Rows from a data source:
******

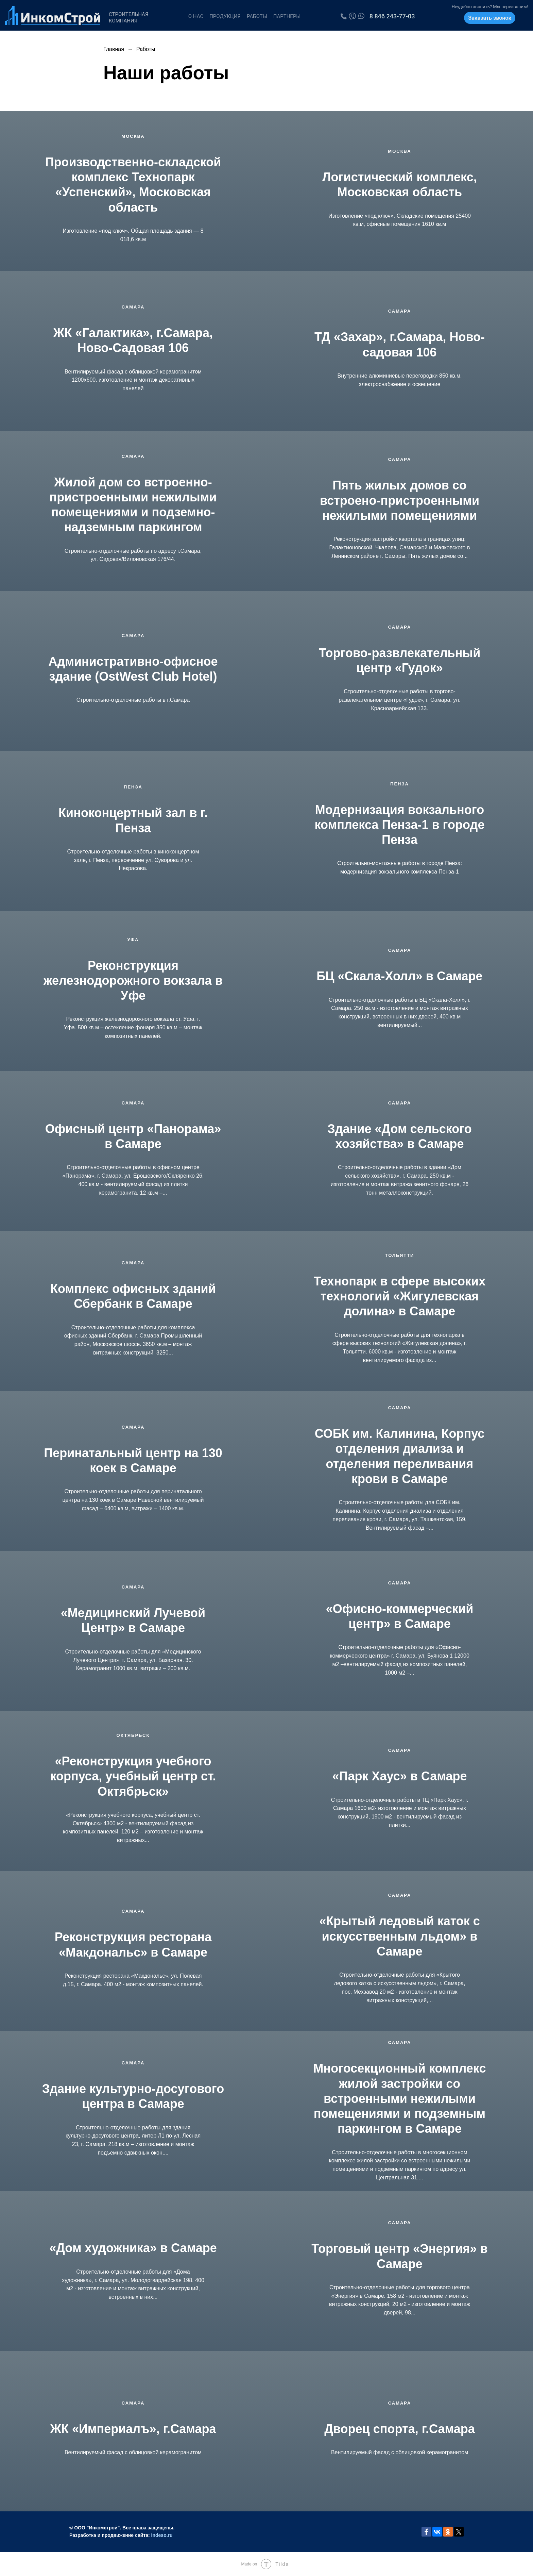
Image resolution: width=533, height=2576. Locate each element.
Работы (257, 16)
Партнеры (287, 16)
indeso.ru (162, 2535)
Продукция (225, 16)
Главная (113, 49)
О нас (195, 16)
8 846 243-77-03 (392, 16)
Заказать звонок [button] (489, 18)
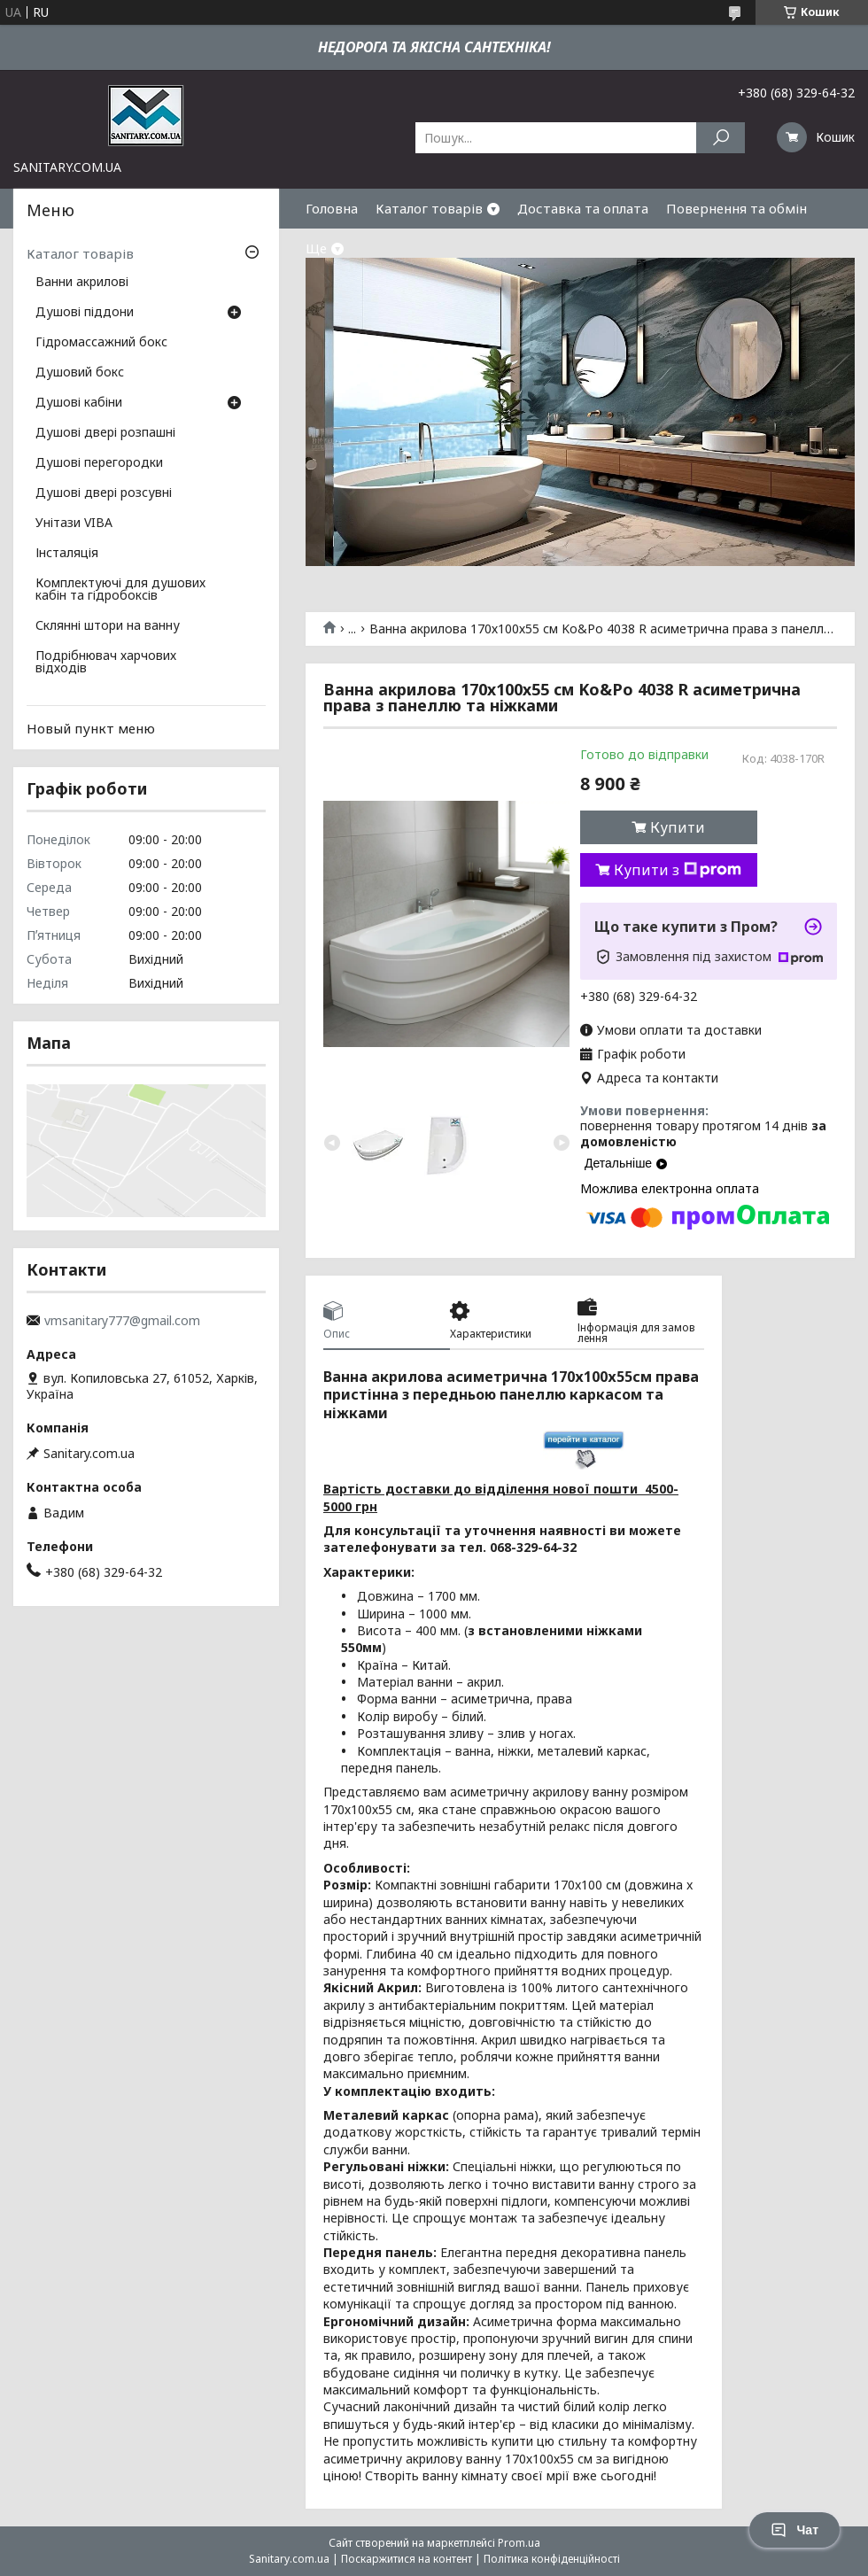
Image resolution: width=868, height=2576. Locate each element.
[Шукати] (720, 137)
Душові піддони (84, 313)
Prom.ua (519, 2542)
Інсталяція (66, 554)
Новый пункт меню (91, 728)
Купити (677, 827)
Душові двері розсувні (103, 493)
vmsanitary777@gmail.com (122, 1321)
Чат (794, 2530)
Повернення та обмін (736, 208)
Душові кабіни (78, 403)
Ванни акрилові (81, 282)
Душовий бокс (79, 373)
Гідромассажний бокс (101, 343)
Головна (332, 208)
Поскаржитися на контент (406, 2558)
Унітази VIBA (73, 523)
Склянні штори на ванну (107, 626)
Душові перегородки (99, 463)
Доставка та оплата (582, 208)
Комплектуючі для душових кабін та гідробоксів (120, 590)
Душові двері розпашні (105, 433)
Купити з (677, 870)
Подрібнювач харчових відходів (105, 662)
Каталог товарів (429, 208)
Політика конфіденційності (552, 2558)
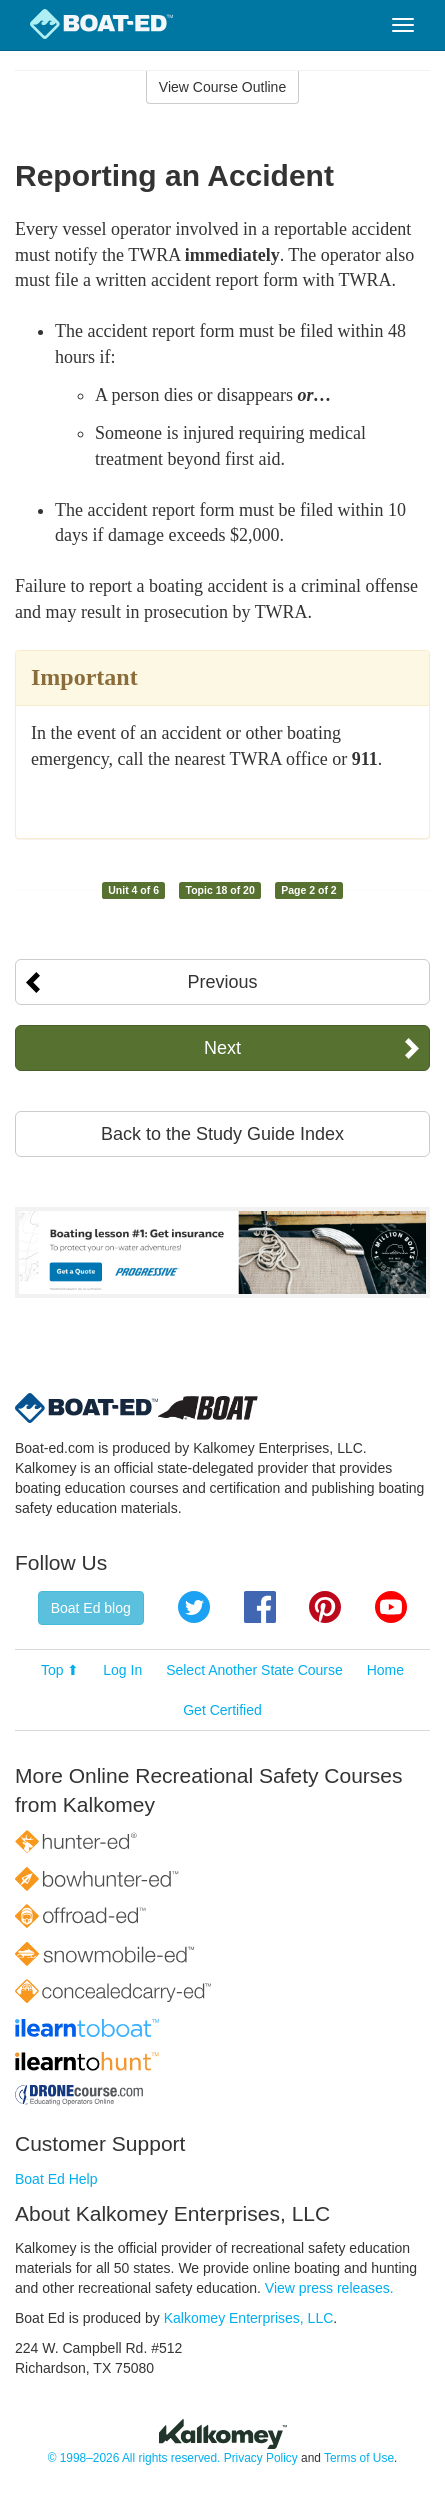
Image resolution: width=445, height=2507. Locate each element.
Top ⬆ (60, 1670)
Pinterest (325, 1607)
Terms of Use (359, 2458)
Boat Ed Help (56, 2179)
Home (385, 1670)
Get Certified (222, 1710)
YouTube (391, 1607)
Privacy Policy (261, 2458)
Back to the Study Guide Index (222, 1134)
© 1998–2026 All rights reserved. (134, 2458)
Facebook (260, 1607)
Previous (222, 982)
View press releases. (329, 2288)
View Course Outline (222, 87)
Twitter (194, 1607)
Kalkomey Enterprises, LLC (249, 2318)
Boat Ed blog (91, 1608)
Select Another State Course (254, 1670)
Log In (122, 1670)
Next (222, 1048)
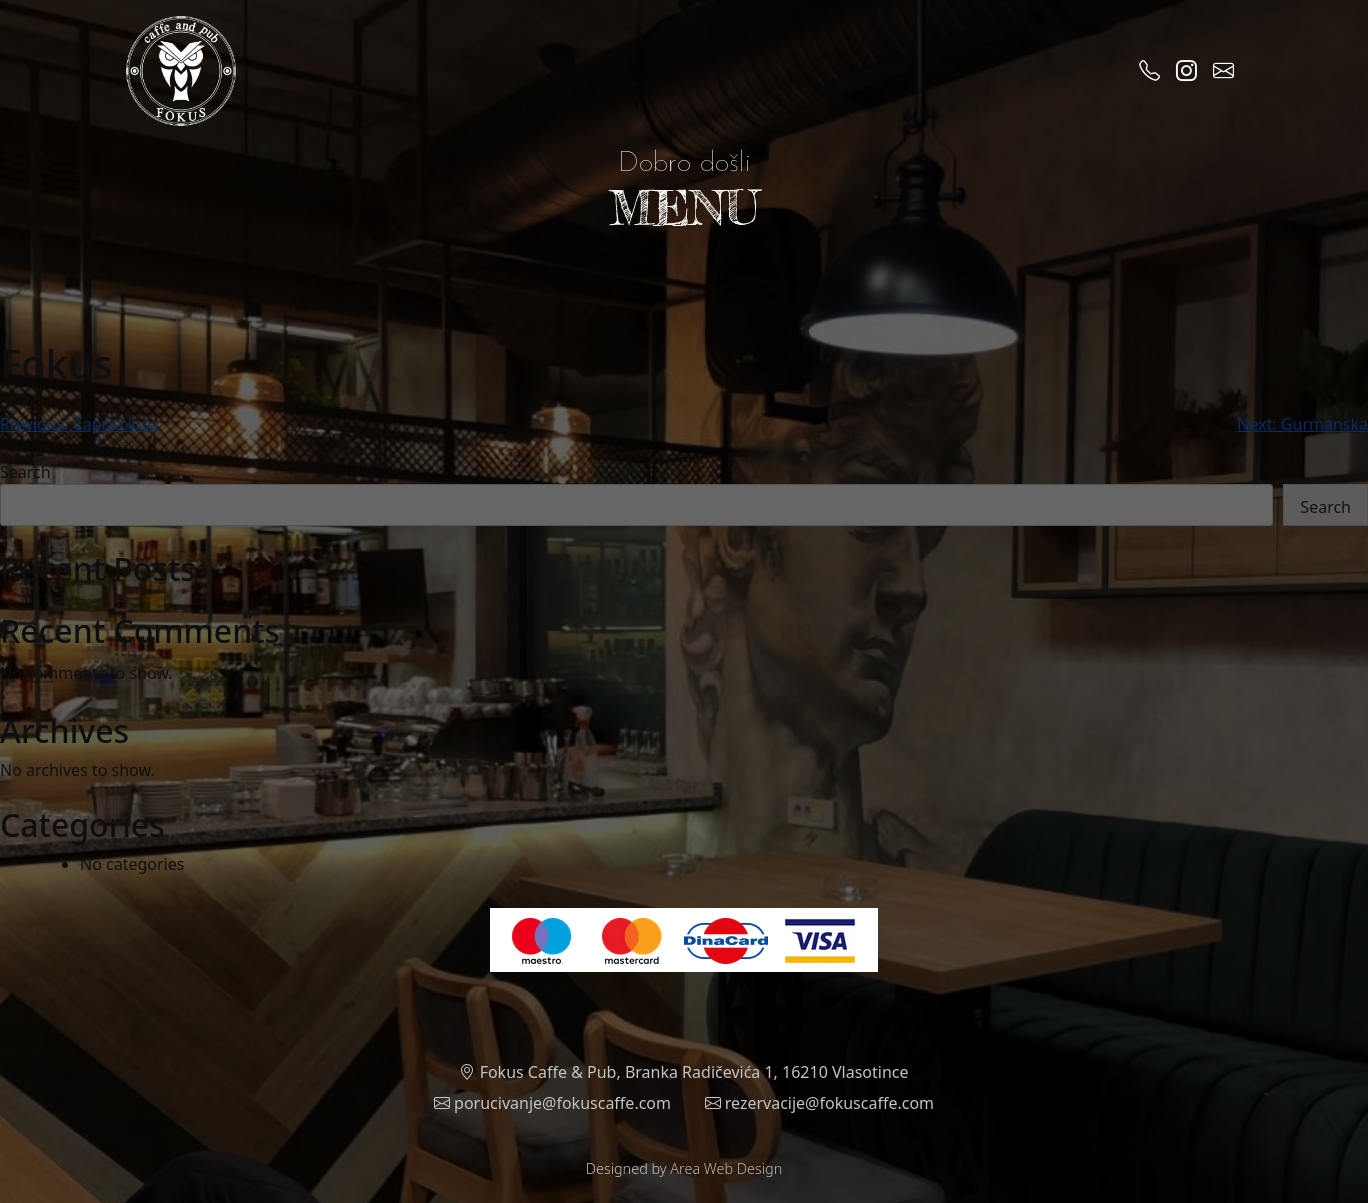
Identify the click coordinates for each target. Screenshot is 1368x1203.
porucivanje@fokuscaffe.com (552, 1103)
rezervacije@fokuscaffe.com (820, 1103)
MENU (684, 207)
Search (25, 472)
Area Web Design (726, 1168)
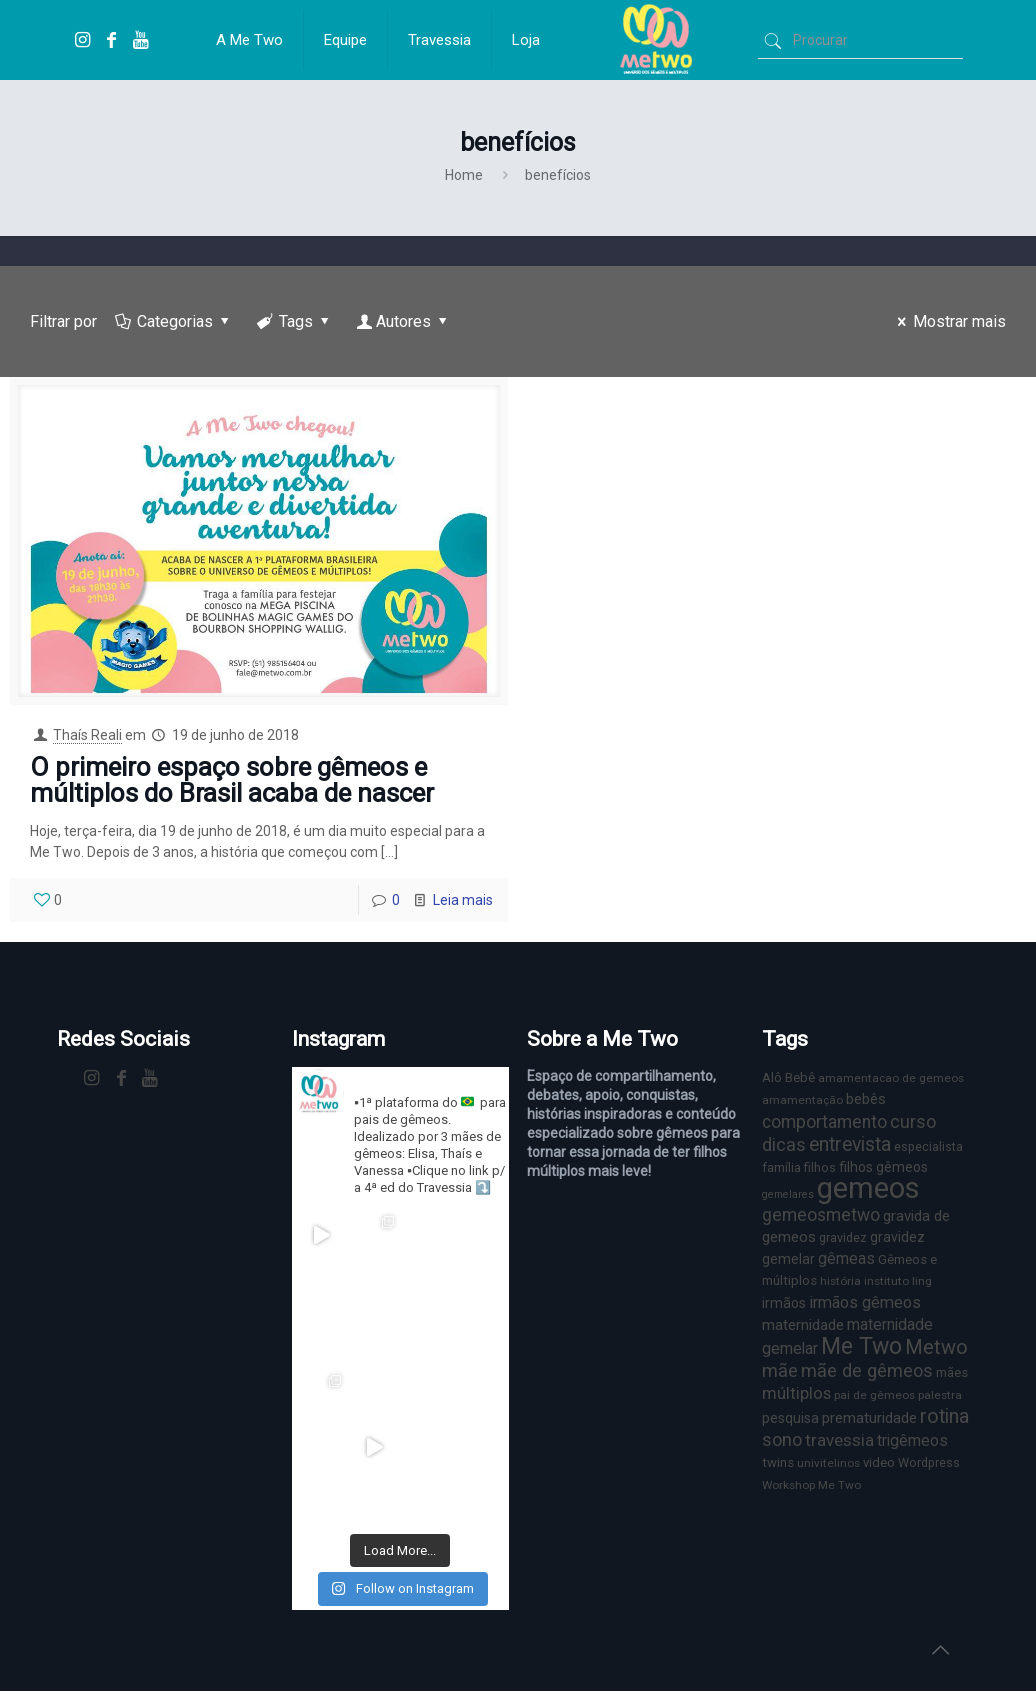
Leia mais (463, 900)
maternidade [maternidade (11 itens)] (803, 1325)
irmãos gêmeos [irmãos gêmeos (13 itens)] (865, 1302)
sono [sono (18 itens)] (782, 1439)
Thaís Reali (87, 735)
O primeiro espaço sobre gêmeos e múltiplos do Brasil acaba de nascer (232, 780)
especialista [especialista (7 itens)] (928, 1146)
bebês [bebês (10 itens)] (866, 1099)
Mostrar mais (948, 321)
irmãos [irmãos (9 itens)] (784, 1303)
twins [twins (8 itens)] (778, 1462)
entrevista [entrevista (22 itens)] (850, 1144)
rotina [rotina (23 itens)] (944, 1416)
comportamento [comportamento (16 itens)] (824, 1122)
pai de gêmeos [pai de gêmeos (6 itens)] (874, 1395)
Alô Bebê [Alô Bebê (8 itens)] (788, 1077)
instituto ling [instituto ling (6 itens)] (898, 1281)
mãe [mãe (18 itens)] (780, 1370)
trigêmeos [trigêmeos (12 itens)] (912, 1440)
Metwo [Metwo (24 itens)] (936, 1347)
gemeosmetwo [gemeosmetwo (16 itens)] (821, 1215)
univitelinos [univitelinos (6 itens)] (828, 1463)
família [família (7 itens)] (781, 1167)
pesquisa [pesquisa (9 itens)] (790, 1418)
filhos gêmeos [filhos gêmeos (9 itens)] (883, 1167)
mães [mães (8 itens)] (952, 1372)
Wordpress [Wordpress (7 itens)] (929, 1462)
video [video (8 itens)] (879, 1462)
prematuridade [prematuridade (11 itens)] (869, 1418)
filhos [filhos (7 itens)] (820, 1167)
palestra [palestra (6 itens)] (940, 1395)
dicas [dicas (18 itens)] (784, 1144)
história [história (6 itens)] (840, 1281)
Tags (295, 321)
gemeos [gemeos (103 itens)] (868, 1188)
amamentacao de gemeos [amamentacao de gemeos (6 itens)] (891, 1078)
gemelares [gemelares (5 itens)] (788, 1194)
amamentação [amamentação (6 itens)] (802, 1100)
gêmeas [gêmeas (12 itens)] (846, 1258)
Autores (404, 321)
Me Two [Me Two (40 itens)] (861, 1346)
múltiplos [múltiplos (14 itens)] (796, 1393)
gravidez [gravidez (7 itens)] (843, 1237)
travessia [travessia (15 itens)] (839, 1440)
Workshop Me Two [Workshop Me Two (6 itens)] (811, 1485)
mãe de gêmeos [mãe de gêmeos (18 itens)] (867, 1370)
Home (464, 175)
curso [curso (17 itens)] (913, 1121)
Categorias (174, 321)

******

Write out the stretch of rows from the one containing "entrevista [entrevista (22" through the one containing "instituto ling [instituto", both included, and keep each request unchanged. Multiply every coordinate in the answers by 0.65 and round each result to a whole number, rounding halves up.

Full solution:
entrevista [entrevista (22 itens)] (553, 744)
rotina [rotina (23 itens)] (614, 920)
comportamento [comportamento (16 itens)] (536, 729)
pai de gêmeos [pai de gêmeos (6 itens)] (568, 907)
Alô Bebê [Alô Bebê (8 itens)] (512, 700)
instituto ling [instituto ling (6 itens)] (584, 833)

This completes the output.